Wow! I thought this mornings service was awesome. God was so there, so real!!!! I felt Him there. I wonder if ya'll felt His presence like I did. Unbelievable. I also thought Pastor's message was equally good. I will certainly make me pray for God's will for my life in a totally different way. I will look at asking for His will in a different way. Ohhhh, God is Faithful.
I loved the prayer that the Pastor read at the end of the message. I thought I would love to pray that every day. I was taking notes but it was off the screen too fast so I didn't get the author. If any of you know where I can find that I would love to have it.
Matthew is camping tonight in the Wichitas with a group of his friends. He said that he really needed it.
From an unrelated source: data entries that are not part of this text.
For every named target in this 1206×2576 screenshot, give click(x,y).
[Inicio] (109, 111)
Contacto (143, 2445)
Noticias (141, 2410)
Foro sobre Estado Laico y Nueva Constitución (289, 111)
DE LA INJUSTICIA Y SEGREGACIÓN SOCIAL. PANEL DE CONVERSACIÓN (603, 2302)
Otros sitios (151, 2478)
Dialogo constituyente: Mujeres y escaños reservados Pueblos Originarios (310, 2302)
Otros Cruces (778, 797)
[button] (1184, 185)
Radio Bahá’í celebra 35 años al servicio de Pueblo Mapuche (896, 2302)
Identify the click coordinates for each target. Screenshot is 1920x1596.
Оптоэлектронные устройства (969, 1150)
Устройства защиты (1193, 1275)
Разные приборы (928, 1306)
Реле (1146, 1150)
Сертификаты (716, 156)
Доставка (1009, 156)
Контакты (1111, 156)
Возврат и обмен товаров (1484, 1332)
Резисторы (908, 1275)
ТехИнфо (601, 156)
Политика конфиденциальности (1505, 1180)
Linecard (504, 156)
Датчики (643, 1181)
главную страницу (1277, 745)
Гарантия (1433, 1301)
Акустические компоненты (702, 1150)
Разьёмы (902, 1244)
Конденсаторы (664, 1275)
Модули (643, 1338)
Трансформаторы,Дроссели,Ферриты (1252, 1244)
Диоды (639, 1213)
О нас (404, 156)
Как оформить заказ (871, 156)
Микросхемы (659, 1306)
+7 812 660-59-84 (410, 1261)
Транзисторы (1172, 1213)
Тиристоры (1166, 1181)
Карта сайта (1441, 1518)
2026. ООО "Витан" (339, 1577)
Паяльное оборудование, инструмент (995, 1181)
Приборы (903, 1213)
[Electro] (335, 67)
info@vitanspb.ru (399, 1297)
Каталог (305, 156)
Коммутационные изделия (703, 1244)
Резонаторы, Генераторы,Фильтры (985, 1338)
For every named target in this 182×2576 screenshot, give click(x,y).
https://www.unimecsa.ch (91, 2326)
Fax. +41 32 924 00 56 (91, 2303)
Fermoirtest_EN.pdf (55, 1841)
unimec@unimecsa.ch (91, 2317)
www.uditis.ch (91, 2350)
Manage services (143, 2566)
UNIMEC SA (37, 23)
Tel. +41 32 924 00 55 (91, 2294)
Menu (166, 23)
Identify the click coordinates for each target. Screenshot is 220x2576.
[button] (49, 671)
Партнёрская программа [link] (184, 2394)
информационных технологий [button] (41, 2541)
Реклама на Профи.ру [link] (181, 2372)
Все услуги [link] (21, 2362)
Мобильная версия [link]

I am glad he gets to go. He may not admit it, but I think he is a little stressed. He told me this morning before church that he worries about me and the kids. Bless His Heart. He seems too young to carry this burden. I wish I could take it from him.
We have been so blessed. Someone has given us season passes to White Water. I couldn't believe it...nor could the kids. I told the kids...that it was all the Lord. That it wasn't just that the people thought of it and did it....I told them that God moved and led them to want to do it.
I told Matthew this morning that out of all of this I want them all to have a personal relationship with Christ. That they would see His hand of mercy, His loving care, His forgiveness of sins, His faithfulness. I want them to learn from all that we are going through.
My prayer requests are:
Pray for Matthew's safety and that he will have a relaxing time while he is away. We still haven't decided what to do about vehicles yet. Of course, I haven't had time to meet with David yet.....but prayer for guidance and direction. I don't want to take a step without the Lord's direction........I want to do His Will!!!!
Pray for each of the kids. That in everything they will see God's hand at work. That they will learn from this....
Pray for me...when I am on the mountain top I will praise God, I will sit at His feet and learn from Him. That I would grow in my knowledge and wisdom concerning the things of God. And, when I go through the valley, I will do the same...AND all ow God to carry me "as the shepherd does his sheep....close to His heart." But, pray too that I will be able to make it through the valley to the other side! Through the fire...to know His Will.
Pray for Jay and Marilyn. I know they are still hurting badly. Each in their own way...but still in so much pain. Pray for them.
This may sound silly, but pray that grass would grow in John's place. I still haven't asked the kids about going out there tomorrow, but I kind of don't want them to right now, with it looking so terrible. But, pray that if they do, all they will see is beauty...God's beauty. If they don't go, pray that the grass will grow by Father's Day. I really hope they will go there. I am not sure Isaac will be going anytime soon. This morning in church he thought they may put up the names and pictures of the loved ones that have passed away in the last year. He told me right before church that when they started that, he was going to leave the sanctuary. I started crying and told him that he could...it was fine. Then I sat and held him and we both cried. I told him it was okay to cry...even good. I knew it was coming by the way he had been acting. He is hurting so much. Pray for him please.
Pray for peace in our home. Pray for each of the kids to be blessed with God's salvation.
Thanks for all your prayers, support, help etc....I could not be the person I am today if I didn't have you to talk to.